Cider Description: These elderberries were wildcrafted in the mountains of Cottage Grove, hand destemmed and fermented whole in a red Bartlett perry. Floral, vinous, fruit-forward berries hail from the rugged Oregon wilderness into a rich & full bodied pear complexity. Unpasteurized & bottle conditioned.
Made from Red Bartlet and Comice pears.
Cidery Description: At WildCraft Cider Works, we pride ourselves on developing innovative, artisanal dry ciders inspired by traditional and wild methodology. Insisting on whole fruit and botanicals grown in Oregon to create pure ciders without artificial flavorings, sulfites or added sweeteners. WildCraft cider is uniquely dry cider unpasteurized & bottle conditioned. We consider ourselves stewards of the outdoors; always acting consciously to ensure that our ingredients are regional.
WildCraft sets themselves apart from most other cideries by using mostly fruit from old homesteads that would otherwise go unused, plus unwanted fruit from community drives. All their fruit is Oregon-grown and pressed at the cidery. In addition to ciders, they also have a line of perries (made from pears). They avoid the use of sulfites in their ciders, which is quite rare and can be difficult to pull off.

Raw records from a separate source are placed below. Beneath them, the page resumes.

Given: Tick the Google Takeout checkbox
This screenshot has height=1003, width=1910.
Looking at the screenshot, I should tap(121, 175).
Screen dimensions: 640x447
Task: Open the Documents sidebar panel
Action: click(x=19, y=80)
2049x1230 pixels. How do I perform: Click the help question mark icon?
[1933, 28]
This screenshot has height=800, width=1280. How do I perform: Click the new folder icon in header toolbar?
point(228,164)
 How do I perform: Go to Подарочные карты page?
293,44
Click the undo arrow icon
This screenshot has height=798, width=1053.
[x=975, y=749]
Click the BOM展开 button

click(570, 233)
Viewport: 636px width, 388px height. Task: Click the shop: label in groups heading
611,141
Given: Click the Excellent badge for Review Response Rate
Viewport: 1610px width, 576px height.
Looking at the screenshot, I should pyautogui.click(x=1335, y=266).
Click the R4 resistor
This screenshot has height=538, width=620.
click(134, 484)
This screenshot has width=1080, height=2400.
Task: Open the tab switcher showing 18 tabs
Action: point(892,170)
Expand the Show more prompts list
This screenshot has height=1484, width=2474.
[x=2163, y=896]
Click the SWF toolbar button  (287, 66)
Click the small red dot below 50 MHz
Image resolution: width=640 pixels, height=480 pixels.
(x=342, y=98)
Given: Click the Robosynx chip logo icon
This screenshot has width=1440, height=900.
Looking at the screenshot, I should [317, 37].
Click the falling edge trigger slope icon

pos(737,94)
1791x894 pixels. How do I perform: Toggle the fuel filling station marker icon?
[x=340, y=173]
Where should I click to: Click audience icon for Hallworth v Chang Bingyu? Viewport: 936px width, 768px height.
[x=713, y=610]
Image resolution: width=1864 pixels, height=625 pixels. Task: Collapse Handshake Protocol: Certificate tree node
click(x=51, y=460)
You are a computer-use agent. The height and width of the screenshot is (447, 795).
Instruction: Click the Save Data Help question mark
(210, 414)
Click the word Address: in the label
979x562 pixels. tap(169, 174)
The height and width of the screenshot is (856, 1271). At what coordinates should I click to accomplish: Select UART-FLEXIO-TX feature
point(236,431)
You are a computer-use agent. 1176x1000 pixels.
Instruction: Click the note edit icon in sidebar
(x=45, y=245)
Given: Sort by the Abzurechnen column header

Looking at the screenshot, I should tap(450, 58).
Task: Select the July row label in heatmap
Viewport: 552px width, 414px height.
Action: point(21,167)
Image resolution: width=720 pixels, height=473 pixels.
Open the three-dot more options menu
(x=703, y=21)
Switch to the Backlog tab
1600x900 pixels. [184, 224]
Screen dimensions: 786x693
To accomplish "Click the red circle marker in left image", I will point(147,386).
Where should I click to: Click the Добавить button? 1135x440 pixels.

WildCraft has a tap house at their Eugene OR cidery with 10 of their ciders & perries on tap at a time, plus they have a full bar (including cider cocktails), and a full farm to table restaurant! This article from Feb 2015 has a nice writeup on them.
Price: n/a (but retails for $16.99)
Where Bought: n/a
Where Drank: home
How Found: Facebook and word of mouth
First Impression: Light elderberry-grape type hue with a few large bubbles at the edge of the glass. Slightly funky, dry, sour, and tart apple-berry scent. This one had the most funky scent of the six I’ve tried from WildCraft.
Opinion: Completely dry. Moderate acidity, sourness, tartness, astringency, and funk. No bitterness. Light bodied. Moderate carbonation. Relative quick finish. The elderberry influence remained quite mild, but added a nice fruitiness and a bit of tannins. This was a crowd favorite at my cider tasting, but my least favorite, as it was a bit more funky than the others.
Most Similar to: Nothing I have tried. Although I’ve had a number of berry ciders and a handful of perries, none was this dry, and I haven’t had a berry perry. This is more approachable than some ciders of a similar style (Millstone comes to mind), but may still be a big step for someone used to approachable sweet commercial cider.
Closing Notes: This was quite an interesting perry, but it wasn’t really to my liking. Without the sourness & funk and with a bit more residual sugar, I think I would have found it more enjoyable. I also tend to like more of a full-flavored beverage. I think they are doing some great things at WildCraft though, and are very reasonably priced. I think folks looking for a unique perry on the dry end of the spectrum which aren’t opposed to some sourness and funk should give this a try. I look forward to trying the rest of the ciders that came in my sample box!
Have you tried any WildCraft ciders? What did you think?